In the article on Big Island flooding, what wind gust did UH's Hawaiʻi Mesonet record on Hawaiʻi Island during the storm period?

▶ DOCUMENT EXCERPT:
○ ○ ○
UH study links Big Island flooding to tropical weather pattern
A UH study says a 30-to-60-day tropical pulse helped fuel March flooding on Hawaiʻi Island. Forecasters may gain earlier warning for Kaʻū, Puna and other flood-prone areas.

Recent flooding on Hawaiʻi Island may not have been random at all. A University of Hawaiʻi study is tying the heavy rain to the Madden-Julian Oscillation, a tropical weather pattern that moves east every 30 to 60 days and can sharply increase rainfall when it turns active.
The study, led by Audrey Nash, a doctoral candidate in atmospheric sciences at UH Mānoa, and co-authored by Giuseppe Torri, found that active MJO phases are linked to wetter conditions across Hawaiʻi, especially on windward slopes. The researchers used long-term, high-resolution rainfall and atmospheric data, including records from the Hawaiʻi Climate Data Portal, and said the pattern also brings cooler temperatures, higher humidity and stronger northeasterly winds. Suppressed phases, by contrast, tend to be drier.
That matters on Hawaiʻi Island because the recent storm sequence hit the county hard. The National Weather Service Honolulu Forecast Office said the severe weather period began March 10, 2026, after back-to-back low pressure systems and upper-level disturbances combined with deep tropical moisture. Moderate to heavy rain fell almost every day somewhere in Hawaiʻi through March 24, and the island’s steep slopes, stream drainages, low-lying neighborhoods and windward areas were among the places most exposed to rapid runoff.
NASA’s Applied Sciences and Disasters Program said the flooding prompted a Governor’s Emergency Proclamation, hundreds of rescues, medical facility closures and highway disruptions. UH’s Hawaiʻi Mesonet recorded a 135.4 mph wind gust on Hawaiʻi Island during the storm period, underscoring how violent the weather became. By April 10, Hawaiʻi County Civil Defense was still warning that flooding remained a concern, especially in Kaʻū and Puna.
○ ○ ○
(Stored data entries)

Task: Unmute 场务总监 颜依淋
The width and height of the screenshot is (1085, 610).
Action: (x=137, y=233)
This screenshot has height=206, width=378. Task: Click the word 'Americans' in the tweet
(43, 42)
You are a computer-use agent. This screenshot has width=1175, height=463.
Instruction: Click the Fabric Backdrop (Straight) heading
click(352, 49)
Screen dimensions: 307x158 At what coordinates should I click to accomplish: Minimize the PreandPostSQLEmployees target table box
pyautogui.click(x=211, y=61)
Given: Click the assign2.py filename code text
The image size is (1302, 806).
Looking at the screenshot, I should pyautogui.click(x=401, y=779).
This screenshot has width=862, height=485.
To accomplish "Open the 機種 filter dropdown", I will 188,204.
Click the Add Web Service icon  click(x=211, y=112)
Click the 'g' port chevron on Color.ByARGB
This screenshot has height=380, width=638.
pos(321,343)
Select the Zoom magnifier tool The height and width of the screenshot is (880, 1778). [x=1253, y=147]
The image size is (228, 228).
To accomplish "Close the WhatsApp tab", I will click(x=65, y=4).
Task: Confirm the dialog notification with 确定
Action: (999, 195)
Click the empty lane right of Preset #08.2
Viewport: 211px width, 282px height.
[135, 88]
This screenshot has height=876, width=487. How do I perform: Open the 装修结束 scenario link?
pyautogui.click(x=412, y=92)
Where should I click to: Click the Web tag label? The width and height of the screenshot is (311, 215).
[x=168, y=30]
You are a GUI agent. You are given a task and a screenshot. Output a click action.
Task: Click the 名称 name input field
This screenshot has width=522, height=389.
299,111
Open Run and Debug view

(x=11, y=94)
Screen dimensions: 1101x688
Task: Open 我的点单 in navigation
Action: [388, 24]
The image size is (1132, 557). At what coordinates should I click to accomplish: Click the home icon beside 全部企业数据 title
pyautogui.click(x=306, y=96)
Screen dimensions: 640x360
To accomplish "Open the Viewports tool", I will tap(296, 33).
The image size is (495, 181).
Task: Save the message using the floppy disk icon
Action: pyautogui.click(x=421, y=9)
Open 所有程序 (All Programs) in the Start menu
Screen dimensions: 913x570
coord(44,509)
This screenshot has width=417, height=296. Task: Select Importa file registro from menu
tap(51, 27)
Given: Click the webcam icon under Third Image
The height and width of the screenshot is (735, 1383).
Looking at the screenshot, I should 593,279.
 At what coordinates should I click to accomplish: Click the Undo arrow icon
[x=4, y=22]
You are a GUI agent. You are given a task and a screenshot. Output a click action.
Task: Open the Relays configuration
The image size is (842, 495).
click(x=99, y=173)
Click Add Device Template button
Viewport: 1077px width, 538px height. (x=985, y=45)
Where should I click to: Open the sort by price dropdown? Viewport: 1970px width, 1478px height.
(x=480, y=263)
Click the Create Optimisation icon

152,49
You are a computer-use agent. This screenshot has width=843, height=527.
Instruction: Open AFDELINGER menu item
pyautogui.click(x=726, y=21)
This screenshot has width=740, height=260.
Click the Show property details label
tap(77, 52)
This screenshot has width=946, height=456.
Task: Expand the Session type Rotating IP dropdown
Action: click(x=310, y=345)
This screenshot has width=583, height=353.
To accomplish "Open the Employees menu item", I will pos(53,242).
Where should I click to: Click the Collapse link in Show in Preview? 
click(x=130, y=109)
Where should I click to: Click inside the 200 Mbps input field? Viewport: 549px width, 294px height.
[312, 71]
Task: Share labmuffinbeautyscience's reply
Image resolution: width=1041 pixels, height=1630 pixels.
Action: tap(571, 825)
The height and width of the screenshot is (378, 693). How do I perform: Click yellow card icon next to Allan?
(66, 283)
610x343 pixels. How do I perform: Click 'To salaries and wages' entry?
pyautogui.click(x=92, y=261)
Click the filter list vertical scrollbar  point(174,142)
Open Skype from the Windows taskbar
○ ○ ○
▶ ANSWER SPACE:
A 135.4 mph wind gust.